## Task instructions
Wherever the listing has a line with the string "Sort", copy that line out.

## Stored data
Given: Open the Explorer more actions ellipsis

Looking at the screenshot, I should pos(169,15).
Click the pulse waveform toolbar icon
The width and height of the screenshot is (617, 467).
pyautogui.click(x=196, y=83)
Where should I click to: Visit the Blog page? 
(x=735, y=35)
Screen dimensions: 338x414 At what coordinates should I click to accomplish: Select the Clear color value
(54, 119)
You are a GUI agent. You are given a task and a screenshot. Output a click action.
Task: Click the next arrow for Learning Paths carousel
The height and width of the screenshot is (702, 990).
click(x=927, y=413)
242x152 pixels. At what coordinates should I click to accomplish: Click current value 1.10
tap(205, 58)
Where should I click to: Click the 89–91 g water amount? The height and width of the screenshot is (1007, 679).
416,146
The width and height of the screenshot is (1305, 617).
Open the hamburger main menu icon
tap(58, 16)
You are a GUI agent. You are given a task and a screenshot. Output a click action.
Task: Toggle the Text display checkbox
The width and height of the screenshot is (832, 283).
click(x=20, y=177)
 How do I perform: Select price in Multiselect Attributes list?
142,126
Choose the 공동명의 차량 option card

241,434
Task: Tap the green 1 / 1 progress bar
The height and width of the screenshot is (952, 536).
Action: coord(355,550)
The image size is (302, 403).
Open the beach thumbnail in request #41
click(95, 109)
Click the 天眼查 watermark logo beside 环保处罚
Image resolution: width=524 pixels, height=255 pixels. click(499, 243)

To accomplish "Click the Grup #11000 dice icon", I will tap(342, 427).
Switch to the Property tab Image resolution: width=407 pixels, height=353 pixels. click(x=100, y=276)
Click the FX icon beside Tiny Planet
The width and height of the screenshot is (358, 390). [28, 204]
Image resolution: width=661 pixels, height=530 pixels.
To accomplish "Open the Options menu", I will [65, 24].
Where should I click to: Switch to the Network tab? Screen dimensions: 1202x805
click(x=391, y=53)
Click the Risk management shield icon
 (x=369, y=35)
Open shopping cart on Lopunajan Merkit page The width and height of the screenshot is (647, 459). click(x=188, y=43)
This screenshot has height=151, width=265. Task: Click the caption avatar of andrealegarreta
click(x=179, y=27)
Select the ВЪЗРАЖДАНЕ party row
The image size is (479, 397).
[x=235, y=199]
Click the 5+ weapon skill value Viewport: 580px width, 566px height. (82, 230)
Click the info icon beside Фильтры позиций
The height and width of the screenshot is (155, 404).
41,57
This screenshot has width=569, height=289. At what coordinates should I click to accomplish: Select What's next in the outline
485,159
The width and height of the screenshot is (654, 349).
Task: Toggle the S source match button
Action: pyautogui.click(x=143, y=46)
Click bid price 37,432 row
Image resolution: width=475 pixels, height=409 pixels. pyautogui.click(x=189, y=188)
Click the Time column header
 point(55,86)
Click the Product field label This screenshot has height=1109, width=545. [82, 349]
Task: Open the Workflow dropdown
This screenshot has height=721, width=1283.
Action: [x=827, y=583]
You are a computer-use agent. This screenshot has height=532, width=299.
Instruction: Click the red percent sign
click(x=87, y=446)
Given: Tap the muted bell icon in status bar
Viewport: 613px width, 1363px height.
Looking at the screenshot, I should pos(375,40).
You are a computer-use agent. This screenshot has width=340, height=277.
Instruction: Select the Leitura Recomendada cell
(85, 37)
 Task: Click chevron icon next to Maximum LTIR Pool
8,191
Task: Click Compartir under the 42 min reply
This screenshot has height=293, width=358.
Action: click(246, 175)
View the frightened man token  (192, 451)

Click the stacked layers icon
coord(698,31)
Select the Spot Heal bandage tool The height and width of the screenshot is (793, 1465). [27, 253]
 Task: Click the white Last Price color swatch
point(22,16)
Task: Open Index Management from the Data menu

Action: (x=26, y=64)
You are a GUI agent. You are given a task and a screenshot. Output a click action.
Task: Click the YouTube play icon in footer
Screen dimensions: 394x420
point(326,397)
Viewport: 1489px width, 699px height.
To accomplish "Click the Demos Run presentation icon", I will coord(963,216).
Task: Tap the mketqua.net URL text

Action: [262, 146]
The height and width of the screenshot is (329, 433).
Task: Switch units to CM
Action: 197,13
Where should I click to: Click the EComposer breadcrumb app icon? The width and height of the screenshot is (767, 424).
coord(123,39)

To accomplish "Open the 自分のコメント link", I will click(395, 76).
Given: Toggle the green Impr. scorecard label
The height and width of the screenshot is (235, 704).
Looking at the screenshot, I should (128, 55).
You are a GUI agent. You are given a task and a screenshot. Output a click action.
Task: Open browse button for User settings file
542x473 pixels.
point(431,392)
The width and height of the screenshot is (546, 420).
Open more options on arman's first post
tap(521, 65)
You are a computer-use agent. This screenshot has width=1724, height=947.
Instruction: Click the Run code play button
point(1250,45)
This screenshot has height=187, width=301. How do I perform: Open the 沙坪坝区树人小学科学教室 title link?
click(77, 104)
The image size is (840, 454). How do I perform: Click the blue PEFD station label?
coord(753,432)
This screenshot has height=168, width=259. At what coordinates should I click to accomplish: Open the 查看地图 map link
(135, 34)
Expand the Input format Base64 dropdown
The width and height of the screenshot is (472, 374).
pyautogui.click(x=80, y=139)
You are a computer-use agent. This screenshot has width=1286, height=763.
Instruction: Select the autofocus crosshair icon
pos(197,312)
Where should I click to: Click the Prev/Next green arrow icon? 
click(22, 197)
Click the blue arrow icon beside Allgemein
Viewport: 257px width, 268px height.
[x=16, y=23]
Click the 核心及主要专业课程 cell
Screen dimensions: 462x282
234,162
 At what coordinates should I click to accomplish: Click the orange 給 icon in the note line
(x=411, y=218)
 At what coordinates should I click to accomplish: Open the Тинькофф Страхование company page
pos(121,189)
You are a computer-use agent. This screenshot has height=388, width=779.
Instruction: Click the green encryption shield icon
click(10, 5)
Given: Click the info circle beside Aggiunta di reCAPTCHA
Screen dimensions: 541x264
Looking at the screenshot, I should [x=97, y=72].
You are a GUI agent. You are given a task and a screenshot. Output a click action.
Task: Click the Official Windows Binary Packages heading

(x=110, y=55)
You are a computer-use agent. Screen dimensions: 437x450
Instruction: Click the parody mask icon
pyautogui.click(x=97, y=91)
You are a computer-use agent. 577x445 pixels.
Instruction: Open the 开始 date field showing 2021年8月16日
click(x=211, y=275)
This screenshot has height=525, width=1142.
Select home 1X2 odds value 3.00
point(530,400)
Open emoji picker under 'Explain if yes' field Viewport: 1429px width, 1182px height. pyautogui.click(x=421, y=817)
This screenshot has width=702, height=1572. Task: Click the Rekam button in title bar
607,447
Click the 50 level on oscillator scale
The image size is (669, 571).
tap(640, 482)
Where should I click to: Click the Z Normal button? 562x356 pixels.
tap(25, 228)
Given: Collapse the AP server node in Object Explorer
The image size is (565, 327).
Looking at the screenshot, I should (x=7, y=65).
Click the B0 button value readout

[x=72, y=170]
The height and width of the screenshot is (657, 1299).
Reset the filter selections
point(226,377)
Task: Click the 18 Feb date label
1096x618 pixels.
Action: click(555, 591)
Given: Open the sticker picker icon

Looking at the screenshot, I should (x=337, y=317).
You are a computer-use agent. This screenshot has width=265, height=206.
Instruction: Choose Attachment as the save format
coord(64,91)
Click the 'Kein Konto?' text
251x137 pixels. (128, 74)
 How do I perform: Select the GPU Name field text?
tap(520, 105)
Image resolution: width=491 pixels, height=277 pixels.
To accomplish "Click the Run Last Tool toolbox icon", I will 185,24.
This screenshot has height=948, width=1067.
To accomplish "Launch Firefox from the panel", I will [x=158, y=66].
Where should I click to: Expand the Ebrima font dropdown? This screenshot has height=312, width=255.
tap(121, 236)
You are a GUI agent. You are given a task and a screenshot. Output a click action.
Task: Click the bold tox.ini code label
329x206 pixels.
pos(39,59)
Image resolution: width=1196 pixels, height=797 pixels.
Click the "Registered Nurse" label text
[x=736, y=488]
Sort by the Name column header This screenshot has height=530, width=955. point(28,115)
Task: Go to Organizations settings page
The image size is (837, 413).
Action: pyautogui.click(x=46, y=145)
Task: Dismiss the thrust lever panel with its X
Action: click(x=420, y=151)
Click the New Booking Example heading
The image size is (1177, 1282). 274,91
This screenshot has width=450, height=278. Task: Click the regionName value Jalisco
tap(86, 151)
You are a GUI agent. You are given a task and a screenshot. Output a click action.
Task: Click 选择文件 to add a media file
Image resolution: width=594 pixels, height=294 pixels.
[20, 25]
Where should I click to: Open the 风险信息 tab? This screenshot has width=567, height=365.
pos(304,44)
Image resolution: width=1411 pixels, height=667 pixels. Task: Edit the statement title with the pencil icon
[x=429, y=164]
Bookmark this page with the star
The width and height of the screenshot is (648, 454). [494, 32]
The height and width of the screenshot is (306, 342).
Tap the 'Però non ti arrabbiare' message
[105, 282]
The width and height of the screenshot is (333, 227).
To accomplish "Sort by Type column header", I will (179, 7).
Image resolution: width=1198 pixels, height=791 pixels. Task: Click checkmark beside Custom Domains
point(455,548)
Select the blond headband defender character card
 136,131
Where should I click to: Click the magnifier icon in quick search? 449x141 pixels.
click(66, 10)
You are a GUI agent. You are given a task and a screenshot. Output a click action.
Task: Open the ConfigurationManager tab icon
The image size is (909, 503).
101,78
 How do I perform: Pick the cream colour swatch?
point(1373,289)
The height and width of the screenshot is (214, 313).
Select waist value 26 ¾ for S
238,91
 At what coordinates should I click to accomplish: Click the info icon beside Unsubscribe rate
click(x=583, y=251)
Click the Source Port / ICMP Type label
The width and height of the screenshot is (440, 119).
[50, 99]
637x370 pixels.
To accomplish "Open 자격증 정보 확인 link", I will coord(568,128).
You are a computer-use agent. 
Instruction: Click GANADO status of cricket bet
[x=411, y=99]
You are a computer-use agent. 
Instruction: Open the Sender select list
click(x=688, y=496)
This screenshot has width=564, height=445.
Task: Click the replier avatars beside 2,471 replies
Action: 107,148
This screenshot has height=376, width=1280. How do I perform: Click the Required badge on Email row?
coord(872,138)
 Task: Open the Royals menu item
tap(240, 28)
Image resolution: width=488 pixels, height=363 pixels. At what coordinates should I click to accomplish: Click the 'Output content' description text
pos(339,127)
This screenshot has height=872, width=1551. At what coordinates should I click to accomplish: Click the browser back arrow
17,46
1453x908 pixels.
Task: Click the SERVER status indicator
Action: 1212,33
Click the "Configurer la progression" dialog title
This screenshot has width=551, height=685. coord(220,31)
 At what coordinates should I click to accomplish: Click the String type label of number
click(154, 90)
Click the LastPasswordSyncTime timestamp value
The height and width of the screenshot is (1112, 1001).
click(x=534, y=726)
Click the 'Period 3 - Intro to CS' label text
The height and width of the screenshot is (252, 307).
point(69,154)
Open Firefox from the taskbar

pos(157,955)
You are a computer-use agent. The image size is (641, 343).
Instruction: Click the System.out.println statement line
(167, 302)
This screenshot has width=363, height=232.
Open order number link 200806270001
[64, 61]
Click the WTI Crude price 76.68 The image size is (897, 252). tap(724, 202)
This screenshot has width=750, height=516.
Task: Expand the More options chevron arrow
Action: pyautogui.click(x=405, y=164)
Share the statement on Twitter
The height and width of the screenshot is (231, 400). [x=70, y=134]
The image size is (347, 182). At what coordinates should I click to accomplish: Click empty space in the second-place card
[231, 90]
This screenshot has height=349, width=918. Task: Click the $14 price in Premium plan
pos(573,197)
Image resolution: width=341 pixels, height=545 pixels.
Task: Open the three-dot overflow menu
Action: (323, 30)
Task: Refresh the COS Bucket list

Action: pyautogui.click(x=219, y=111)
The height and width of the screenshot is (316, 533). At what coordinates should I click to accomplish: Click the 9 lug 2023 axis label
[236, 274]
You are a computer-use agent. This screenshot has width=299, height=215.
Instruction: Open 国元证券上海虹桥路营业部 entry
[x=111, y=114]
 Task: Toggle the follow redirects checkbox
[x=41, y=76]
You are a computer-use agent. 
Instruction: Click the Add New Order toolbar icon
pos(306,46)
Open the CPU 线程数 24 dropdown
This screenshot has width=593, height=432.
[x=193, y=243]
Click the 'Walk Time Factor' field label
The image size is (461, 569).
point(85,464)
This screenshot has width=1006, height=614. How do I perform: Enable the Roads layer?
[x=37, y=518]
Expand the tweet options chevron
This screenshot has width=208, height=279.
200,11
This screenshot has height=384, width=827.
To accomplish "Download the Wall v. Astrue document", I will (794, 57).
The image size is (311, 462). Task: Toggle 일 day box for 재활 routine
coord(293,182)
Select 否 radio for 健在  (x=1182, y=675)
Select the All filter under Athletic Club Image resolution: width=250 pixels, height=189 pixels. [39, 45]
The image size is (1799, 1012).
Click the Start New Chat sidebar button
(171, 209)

## Result for this task
Sort by the Name column header This screenshot has height=530, width=955. point(28,115)
To accomplish "Sort by Type column header", I will (179, 7).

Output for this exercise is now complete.